▶ **Data provided**
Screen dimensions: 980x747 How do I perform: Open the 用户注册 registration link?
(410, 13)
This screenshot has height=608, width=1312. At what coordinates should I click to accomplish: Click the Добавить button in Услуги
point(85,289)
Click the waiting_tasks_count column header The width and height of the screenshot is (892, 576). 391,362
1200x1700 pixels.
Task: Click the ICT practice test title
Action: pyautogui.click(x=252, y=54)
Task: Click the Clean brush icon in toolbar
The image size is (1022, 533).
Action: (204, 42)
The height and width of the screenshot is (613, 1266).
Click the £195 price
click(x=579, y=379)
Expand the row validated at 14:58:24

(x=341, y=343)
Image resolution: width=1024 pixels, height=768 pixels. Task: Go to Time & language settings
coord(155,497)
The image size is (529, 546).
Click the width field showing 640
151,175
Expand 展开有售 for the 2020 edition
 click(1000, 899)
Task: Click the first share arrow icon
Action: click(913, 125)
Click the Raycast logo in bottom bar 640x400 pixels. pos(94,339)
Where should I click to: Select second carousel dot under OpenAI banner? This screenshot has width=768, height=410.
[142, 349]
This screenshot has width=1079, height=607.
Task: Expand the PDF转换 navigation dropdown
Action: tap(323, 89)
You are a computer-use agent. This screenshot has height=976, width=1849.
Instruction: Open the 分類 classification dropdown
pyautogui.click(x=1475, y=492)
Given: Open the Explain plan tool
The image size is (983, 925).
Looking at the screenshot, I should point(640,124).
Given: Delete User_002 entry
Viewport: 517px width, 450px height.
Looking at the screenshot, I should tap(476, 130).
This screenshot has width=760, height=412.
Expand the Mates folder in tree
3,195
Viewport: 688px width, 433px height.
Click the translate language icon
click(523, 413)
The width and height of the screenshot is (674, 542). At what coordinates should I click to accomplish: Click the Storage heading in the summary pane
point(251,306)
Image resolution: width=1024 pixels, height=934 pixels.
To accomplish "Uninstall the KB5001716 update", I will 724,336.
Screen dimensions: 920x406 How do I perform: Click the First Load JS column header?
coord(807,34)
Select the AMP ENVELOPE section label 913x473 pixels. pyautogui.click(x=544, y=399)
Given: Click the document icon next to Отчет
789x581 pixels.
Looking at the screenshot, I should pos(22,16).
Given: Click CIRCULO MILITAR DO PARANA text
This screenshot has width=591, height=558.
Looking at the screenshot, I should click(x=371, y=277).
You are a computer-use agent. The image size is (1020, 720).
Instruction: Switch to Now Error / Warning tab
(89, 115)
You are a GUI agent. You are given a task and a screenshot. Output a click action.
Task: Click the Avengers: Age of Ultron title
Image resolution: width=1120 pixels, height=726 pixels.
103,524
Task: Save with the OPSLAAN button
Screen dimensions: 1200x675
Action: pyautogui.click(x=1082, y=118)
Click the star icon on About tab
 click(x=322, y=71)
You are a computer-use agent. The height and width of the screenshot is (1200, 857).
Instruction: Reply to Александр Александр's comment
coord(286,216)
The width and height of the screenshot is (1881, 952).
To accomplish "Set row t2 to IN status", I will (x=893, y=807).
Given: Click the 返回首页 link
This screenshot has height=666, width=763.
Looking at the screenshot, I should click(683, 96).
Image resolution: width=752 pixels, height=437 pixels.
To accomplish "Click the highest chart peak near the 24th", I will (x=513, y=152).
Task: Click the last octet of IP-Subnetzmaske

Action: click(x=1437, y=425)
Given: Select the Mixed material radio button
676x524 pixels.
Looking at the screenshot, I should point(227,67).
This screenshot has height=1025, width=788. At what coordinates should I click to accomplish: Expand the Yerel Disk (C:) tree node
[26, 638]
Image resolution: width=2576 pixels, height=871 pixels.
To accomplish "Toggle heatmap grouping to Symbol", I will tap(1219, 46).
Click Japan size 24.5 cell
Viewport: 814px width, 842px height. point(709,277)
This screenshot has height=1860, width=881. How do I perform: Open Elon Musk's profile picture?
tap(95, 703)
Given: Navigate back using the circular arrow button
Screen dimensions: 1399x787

▶ **Problem details**
Considering only the data above, return the lines in which "computer" occurs.

▶ **Expected output**
You are a computer-use agent. This screenshot has height=976, width=1849.
You are a computer-use agent. The image size is (1020, 720).
You are a computer-use agent. The height and width of the screenshot is (1200, 857).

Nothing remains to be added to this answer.